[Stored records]
━━━━━━━━━━━━━━━━━━━━

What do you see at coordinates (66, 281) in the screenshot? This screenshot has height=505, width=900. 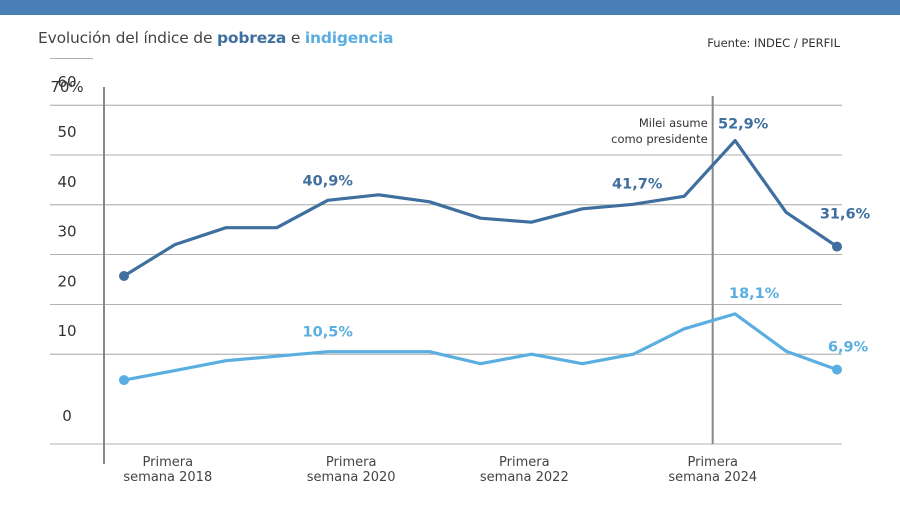 I see `y-tick-label: 20` at bounding box center [66, 281].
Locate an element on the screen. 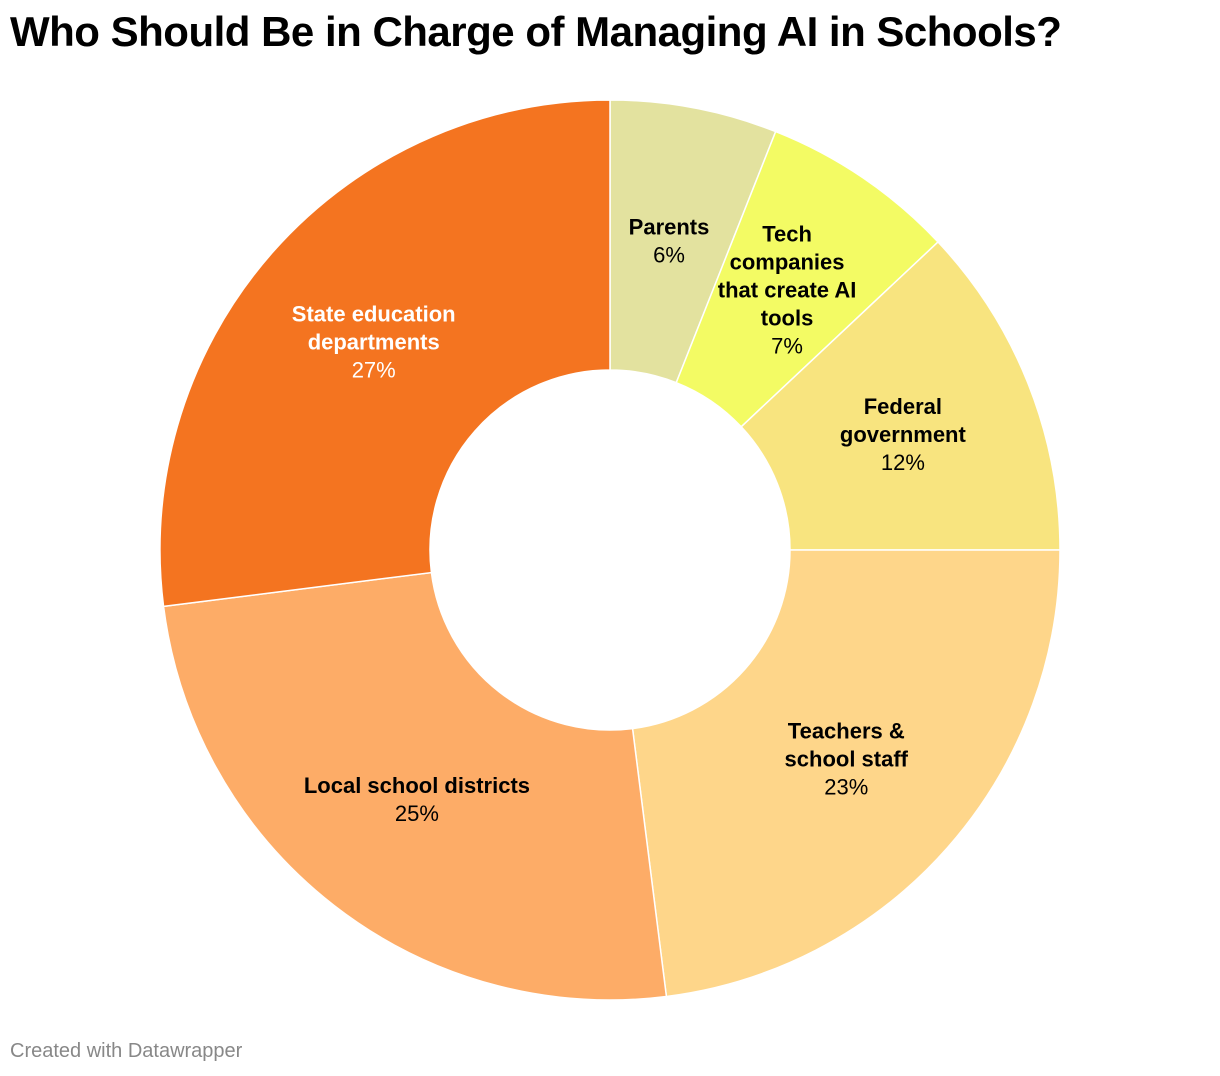  slice-label-parents: Parents 6% is located at coordinates (670, 242).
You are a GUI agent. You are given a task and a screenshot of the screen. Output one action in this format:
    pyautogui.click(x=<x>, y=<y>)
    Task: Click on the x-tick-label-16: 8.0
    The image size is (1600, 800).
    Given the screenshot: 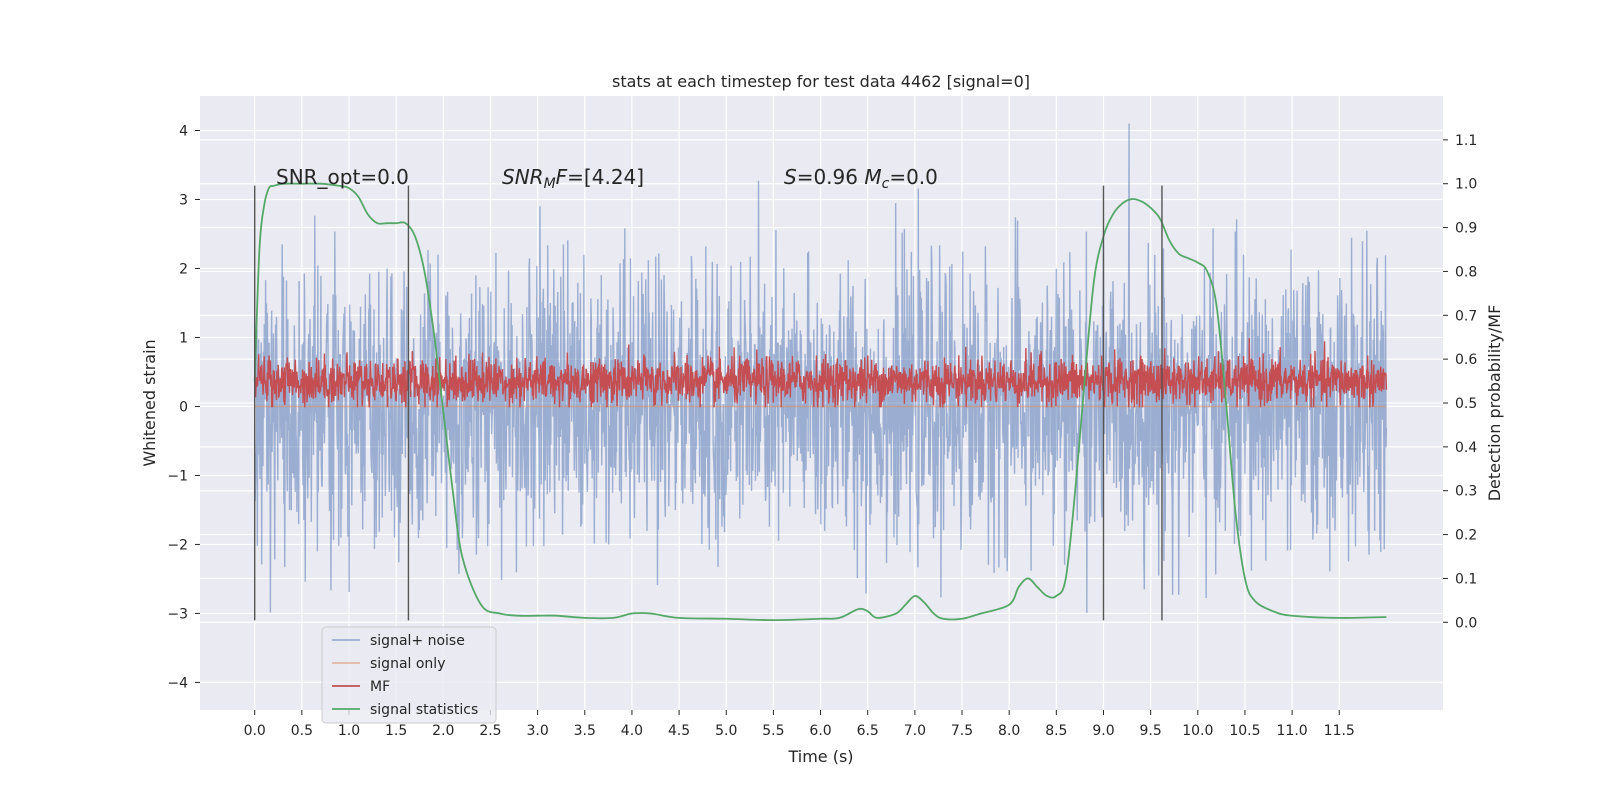 What is the action you would take?
    pyautogui.click(x=1009, y=731)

━━━━━━━━━━━━━━━━━━━━

— TASK DESCRIPTION —
Quote the lines of the records above, starting at the line that contains "You are a GUI" and ending at the line that contains "The image size is (1600, 800).", with both of those lines included.

— RESPONSE TO THE EXERCISE —
You are a GUI agent. You are given a task and a screenshot of the screen. Output one action in this format:
    pyautogui.click(x=<x>, y=<y>)
    Task: Click on the x-tick-label-16: 8.0
    The image size is (1600, 800).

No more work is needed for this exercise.